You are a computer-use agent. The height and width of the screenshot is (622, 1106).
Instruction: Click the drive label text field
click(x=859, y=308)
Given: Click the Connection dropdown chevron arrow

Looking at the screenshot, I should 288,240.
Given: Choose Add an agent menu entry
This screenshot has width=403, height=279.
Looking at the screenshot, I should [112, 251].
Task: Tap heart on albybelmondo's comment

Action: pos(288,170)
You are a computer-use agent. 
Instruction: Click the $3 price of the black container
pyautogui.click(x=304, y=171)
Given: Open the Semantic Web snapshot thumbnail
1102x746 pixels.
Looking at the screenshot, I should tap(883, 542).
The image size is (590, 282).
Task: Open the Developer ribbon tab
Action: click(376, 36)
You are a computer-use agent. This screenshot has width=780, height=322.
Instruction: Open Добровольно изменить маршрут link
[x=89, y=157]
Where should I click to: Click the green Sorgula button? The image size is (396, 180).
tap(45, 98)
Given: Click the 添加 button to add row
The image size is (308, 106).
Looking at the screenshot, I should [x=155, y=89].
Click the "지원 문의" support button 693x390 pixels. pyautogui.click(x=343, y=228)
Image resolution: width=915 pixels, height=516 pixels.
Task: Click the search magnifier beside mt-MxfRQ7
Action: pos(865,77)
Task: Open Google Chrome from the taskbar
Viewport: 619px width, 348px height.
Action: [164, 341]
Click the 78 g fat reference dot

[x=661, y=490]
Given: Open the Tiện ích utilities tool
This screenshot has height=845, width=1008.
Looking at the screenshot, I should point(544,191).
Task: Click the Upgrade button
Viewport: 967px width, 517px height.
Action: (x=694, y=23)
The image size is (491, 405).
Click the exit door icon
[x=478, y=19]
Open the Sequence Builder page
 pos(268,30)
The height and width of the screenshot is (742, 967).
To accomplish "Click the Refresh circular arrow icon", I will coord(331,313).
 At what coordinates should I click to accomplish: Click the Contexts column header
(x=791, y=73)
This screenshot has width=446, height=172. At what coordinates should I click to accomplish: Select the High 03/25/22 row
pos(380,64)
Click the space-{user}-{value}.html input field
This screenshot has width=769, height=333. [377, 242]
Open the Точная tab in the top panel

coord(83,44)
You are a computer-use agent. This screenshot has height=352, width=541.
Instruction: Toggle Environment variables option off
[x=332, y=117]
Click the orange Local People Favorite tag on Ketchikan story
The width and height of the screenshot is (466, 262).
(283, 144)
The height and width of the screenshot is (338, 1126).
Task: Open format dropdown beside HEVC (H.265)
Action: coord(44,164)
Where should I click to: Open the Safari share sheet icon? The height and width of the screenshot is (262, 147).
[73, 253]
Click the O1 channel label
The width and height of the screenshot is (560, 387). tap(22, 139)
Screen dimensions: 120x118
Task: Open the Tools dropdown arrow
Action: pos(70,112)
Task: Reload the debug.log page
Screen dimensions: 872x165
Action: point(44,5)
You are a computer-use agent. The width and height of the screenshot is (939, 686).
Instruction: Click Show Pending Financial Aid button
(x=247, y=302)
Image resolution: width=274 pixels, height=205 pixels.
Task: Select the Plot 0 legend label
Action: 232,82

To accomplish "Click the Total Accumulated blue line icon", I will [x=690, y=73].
________________________________________
▶ What is asked
Substitute "yellow" for "orange" in the lines from the line with "has height=352, width=541." to the line with "Action: coord(44,164)", leaving everything else unchanged. Give only those lines.

▶ Task solution
You are a computer-use agent. This screenshot has height=352, width=541.
Instruction: Toggle Environment variables option off
[x=332, y=117]
Click the yellow Local People Favorite tag on Ketchikan story
The width and height of the screenshot is (466, 262).
(283, 144)
The height and width of the screenshot is (338, 1126).
Task: Open format dropdown beside HEVC (H.265)
Action: coord(44,164)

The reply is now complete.